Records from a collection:
■ ■ ■ ■ ■
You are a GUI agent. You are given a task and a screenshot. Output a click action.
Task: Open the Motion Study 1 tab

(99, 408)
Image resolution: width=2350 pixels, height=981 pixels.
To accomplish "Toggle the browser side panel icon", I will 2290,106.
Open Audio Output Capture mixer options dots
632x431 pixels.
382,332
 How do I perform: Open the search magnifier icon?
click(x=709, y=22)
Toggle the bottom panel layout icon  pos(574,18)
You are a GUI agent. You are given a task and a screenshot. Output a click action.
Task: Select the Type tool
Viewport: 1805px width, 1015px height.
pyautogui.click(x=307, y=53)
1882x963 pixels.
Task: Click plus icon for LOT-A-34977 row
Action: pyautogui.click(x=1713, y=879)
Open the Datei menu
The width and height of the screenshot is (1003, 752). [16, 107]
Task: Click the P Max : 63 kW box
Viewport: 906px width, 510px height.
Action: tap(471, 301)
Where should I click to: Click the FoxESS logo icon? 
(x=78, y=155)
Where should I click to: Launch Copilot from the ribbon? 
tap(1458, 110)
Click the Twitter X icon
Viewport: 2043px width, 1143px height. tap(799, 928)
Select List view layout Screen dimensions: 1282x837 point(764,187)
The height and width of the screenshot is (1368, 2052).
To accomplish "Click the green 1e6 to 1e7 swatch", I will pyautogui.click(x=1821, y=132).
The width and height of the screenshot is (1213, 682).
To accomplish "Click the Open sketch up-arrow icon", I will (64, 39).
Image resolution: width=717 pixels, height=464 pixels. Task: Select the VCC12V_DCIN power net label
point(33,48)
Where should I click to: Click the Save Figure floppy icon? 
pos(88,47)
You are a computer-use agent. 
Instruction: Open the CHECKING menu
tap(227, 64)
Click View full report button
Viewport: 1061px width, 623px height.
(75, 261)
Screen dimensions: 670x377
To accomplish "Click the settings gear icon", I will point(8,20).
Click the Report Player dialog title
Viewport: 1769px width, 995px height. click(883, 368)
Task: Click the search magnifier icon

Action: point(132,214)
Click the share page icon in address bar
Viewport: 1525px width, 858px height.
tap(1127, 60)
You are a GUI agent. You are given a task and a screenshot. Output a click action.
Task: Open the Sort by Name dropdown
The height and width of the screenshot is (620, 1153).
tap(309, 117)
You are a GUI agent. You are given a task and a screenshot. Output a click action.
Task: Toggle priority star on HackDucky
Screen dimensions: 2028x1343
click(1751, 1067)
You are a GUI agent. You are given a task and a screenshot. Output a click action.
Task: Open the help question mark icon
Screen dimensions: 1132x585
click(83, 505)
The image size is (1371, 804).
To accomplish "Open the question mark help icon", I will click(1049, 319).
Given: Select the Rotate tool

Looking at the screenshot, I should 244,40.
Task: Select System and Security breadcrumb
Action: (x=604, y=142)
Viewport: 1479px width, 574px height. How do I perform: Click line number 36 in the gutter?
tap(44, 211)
■ ■ ■ ■ ■
- [WORK ORDER]
A line belongs in the answer if it contains the word "Toggle"; copy every such line from the data above.

- [WRITTEN ANSWER]
To accomplish "Toggle the browser side panel icon", I will 2290,106.
Toggle the bottom panel layout icon  pos(574,18)
Task: Toggle priority star on HackDucky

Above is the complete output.